Um grupo de meninos americanos está ensinando os adultos a arte de brincar e ganhar dinheiro.
Em 1994, Greg Miller tinha nove anos e resolveu criar jogos para estimular crianças a gostar de computadores. Com ajuda de amiguinhos, ele distribuiu pela Internet, a rede mundial de computadores, o jogo "Príncipe da Índia". Imaginava que aquele joguinho, com toques educacionais, seduziria meninos e meninas, introduzindo-os no prazer da informática.
Logo descobriria que todos adoraram sua invenção e deixou os ideais filantrópicos. Hoje Miller tem 12 anos, é dono de uma empresa de software chamada Tenadar, na Califórnia, onde as reuniões misturam planilhas, doces, balas e batata frita.
Com o lema "incríveis softwares, de criança para criança", Miller, com rosto de menino sapeca, aumenta o pânico dos adultos, atarantados com a velocidade das mudanças tecnológicas.
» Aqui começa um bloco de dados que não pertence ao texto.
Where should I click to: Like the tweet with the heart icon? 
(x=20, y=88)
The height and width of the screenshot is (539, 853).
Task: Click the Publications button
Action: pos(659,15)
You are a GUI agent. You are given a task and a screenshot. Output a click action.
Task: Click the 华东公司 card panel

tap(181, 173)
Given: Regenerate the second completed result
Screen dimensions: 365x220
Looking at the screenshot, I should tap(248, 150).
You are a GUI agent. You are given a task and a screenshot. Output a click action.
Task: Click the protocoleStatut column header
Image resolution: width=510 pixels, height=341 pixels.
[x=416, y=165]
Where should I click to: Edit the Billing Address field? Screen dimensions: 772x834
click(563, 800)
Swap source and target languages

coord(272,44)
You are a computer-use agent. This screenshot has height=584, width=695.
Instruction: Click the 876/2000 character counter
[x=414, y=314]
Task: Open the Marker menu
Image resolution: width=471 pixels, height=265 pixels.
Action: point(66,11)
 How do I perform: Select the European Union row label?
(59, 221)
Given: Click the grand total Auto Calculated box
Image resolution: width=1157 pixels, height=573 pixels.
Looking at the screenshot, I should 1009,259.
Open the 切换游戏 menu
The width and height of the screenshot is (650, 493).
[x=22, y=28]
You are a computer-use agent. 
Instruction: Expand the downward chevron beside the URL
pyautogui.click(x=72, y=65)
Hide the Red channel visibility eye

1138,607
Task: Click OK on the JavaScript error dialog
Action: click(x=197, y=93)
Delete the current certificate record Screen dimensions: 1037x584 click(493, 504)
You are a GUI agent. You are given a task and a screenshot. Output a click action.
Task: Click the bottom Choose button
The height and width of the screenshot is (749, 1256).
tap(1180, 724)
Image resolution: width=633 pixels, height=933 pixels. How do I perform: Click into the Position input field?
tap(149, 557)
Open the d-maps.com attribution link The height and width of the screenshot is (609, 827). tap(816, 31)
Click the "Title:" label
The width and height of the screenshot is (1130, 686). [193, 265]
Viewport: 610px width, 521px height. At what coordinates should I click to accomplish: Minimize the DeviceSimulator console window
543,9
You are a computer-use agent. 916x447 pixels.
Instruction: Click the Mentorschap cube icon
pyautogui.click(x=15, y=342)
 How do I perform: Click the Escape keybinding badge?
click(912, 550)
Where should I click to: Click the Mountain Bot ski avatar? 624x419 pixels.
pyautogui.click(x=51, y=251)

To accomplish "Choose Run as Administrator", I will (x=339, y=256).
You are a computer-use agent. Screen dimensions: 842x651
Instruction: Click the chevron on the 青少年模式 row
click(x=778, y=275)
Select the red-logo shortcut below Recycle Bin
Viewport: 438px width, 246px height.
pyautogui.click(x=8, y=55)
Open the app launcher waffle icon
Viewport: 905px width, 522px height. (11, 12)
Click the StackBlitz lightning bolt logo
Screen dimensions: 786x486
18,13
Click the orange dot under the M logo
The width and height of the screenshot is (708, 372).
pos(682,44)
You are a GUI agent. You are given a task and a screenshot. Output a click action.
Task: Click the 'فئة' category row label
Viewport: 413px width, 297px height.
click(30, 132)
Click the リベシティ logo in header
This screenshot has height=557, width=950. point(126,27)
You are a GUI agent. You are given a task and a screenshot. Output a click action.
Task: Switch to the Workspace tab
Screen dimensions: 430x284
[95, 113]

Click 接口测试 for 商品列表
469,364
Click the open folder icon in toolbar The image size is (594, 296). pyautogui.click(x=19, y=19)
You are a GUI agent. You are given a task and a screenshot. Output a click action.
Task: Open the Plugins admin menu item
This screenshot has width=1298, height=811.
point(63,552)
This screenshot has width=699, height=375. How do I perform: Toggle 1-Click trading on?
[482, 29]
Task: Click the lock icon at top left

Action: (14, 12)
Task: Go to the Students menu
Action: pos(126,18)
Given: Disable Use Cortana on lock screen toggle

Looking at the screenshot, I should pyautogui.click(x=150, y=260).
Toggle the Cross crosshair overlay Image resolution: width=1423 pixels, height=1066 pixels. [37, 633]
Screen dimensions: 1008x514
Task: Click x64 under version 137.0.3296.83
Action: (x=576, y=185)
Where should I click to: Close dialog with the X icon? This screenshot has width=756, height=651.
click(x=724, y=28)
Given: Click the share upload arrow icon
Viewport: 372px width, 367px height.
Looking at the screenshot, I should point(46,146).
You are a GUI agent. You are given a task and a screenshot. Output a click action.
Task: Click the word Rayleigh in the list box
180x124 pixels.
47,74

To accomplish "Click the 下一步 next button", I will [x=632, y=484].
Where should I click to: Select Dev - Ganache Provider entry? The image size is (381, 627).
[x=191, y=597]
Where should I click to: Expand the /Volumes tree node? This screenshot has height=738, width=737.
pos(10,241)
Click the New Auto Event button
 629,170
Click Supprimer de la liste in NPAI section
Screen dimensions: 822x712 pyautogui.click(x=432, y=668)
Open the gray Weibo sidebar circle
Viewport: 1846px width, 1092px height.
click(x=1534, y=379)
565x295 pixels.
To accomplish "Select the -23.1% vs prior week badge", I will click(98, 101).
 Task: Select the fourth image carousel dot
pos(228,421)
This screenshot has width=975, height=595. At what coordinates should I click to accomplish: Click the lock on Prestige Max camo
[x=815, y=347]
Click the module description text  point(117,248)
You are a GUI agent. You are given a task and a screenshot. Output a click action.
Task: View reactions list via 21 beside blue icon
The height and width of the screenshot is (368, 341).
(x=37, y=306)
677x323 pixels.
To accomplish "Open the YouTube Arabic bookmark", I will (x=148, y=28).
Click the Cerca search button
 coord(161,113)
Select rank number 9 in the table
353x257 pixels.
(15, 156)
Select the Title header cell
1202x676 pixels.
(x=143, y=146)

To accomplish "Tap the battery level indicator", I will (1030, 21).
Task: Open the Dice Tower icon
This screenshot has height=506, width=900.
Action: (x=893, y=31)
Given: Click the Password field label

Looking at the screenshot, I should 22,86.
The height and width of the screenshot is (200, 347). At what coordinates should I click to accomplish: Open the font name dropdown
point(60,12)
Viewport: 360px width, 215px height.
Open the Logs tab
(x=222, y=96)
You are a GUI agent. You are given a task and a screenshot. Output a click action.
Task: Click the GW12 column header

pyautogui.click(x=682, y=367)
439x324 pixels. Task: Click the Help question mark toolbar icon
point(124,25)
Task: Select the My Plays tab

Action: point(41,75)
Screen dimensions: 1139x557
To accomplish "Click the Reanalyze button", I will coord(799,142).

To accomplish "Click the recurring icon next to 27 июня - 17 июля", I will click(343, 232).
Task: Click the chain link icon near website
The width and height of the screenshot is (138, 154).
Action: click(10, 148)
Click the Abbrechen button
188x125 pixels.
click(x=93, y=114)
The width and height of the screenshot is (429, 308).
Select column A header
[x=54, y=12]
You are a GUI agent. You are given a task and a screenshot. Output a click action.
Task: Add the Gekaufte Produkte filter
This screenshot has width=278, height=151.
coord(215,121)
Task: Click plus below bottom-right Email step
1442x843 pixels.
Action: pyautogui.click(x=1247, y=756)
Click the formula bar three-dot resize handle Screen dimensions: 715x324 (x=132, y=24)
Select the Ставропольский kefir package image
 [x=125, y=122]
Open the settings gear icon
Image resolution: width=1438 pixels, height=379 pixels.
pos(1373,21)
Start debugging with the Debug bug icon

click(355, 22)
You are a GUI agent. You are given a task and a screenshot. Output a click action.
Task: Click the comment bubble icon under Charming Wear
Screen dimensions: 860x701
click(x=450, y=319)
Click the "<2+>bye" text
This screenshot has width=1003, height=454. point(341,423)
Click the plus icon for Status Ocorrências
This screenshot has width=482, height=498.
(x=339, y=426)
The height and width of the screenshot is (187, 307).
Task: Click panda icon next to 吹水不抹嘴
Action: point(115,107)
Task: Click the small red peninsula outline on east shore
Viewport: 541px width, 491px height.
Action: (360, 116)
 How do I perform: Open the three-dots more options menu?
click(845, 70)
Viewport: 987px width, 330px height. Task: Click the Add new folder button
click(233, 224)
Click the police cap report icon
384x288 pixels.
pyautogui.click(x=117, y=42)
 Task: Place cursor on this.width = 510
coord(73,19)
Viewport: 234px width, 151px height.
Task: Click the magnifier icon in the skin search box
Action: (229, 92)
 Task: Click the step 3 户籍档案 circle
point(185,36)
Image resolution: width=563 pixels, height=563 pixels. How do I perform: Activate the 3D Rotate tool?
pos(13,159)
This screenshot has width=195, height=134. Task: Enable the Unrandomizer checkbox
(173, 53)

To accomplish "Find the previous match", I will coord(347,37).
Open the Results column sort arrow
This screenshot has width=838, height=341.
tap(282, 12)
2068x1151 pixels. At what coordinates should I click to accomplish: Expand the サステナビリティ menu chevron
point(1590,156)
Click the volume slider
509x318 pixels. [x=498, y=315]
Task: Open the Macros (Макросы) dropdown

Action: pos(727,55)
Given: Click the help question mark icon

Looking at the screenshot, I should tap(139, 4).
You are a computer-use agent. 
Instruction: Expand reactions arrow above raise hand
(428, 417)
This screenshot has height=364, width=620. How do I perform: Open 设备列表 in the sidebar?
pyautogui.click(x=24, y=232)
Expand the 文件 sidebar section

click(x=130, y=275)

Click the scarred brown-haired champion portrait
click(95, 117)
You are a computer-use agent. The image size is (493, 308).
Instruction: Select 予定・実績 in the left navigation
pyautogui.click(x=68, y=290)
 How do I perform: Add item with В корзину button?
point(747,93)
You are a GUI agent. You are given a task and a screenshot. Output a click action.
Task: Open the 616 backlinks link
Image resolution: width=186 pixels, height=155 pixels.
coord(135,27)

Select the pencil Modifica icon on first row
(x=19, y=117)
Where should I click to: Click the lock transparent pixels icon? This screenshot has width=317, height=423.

A velocidade produz uma geração de jovens milionários, muitos deles ainda na faculdade (como Bill Gates, que ganhou seu primeiro bilhão antes dos 30 anos), que ganham dinheiro e nem sequer completam seus estudos.
Além do prazer pelo dinheiro, eles têm em comum o ódio por terno, gravata, reuniões formais, e, se puderem, só andam de tênis.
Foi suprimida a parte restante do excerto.